With respect to the opinions expressed in paragraph 1 above, we have
relied exclusively upon a certificate of existence for Vencor and each
Supporting Guarantor, as issued by the Secretary of State of the state of
incorporation thereof. With respect to the opinions expressed in paragraphs 2
and 3 above we have relied upon the opinion of Xxxxxxx X. Xxxxx, Transactions
Counsel of Vencor and the Supporting Guarantors, of even date herewith, as to
(i) Vencor's due authorization of the execution and delivery of Amendment No. 5
and the Atria Supporting Guaranty, (ii) Vencor's corporate power to execute and
deliver Amendment No. 5 and the Atria Supporting Guaranty, (iii) the Supporting
Guarantors' due authorization of the execution and delivery of Amendment No. 5,
the Atria Supporting Guaranty, and the Vencor Supporting Guaranties, (iv) the
Supporting Guarantors' corporate power to execute and deliver Amendment No. 5,
the Atria Supporting Guaranty, and the Vencor Supporting Guaranties, and (v) the
non-contravention of, the absence of default under, and the absence of the
imposition of any Lien on any asset by or under, any agreement executed in
connection with the incurrence of Debt for borrowed money which is binding upon
Vencor or any Supporting Guarantor or any of their respective Subsidiaries.
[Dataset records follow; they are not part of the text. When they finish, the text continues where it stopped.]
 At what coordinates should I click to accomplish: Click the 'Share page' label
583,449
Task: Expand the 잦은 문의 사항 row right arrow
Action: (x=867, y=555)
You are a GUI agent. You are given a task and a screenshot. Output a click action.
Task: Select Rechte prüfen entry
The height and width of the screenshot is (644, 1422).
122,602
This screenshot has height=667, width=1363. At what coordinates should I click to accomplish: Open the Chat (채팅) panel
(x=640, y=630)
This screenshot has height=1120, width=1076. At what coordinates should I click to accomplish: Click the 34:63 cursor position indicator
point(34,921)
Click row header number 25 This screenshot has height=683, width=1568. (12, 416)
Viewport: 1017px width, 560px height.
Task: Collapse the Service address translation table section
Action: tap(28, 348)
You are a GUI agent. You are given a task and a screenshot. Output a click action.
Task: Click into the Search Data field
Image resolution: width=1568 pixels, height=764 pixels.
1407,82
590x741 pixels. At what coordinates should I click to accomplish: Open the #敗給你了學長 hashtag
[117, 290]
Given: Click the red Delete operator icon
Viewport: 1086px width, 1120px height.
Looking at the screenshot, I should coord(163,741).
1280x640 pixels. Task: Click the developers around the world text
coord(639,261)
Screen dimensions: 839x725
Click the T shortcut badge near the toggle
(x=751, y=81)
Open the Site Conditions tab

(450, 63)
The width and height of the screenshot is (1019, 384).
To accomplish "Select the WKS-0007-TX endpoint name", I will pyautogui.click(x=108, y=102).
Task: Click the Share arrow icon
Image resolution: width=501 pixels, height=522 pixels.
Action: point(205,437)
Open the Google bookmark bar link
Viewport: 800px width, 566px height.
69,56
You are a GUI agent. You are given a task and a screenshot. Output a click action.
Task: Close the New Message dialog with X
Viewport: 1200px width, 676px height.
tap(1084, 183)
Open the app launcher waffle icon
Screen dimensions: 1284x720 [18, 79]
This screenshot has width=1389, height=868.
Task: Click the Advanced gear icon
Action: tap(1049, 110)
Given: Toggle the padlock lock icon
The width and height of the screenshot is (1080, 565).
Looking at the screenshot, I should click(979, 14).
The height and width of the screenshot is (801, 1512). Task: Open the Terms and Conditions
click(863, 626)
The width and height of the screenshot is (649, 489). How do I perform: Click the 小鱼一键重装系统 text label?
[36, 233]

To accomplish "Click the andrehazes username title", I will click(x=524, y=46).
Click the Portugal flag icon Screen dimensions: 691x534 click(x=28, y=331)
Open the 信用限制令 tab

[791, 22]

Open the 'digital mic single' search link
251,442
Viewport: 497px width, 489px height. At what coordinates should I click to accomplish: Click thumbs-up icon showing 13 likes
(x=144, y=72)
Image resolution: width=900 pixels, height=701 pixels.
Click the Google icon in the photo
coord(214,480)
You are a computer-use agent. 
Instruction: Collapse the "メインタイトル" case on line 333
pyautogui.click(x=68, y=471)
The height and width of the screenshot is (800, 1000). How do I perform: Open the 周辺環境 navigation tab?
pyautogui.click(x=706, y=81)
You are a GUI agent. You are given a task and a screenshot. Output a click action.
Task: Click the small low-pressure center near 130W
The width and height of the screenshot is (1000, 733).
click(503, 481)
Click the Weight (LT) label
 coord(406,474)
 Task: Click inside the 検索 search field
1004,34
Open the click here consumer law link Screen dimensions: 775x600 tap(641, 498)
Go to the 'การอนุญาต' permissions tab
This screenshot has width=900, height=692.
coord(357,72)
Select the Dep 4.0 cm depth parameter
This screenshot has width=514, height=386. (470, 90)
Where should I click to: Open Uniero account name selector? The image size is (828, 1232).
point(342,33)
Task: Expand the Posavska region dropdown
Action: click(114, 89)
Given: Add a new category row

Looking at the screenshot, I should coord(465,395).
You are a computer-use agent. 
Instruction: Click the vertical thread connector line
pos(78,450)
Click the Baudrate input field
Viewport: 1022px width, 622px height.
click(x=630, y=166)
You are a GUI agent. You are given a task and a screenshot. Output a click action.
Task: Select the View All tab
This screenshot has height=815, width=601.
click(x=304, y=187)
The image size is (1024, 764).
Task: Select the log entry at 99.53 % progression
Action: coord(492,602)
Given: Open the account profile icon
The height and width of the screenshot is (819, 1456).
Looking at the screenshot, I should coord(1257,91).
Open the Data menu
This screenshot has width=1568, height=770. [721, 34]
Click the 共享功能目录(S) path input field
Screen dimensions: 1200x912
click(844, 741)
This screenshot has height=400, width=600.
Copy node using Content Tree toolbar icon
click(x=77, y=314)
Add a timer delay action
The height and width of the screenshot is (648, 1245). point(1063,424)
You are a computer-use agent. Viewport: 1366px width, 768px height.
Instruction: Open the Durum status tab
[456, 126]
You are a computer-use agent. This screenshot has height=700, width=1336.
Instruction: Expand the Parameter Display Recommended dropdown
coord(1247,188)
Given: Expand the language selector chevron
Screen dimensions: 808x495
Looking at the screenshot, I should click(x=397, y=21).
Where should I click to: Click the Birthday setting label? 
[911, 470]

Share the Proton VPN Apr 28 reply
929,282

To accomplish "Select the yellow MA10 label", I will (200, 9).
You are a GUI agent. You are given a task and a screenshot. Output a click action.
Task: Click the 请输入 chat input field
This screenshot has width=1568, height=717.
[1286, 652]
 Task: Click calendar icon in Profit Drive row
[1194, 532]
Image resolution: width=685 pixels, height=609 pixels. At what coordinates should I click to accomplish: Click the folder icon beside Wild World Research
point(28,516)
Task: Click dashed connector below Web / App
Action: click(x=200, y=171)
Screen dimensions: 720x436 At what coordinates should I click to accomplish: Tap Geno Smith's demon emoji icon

We are members of the bar of the Commonwealth of Kentucky and the
opinions expressed above are limited to the laws of the Commonwealth of Kentucky
and the federal laws of the United States of America. We have made no
examination of the effects of the laws of any other jurisdiction upon the issues
covered by such opinions.
This opinion is rendered solely to you in connection with the above
matter. This opinion may not be relied upon by you for any other purpose or
relied upon by any other person without our prior written consent.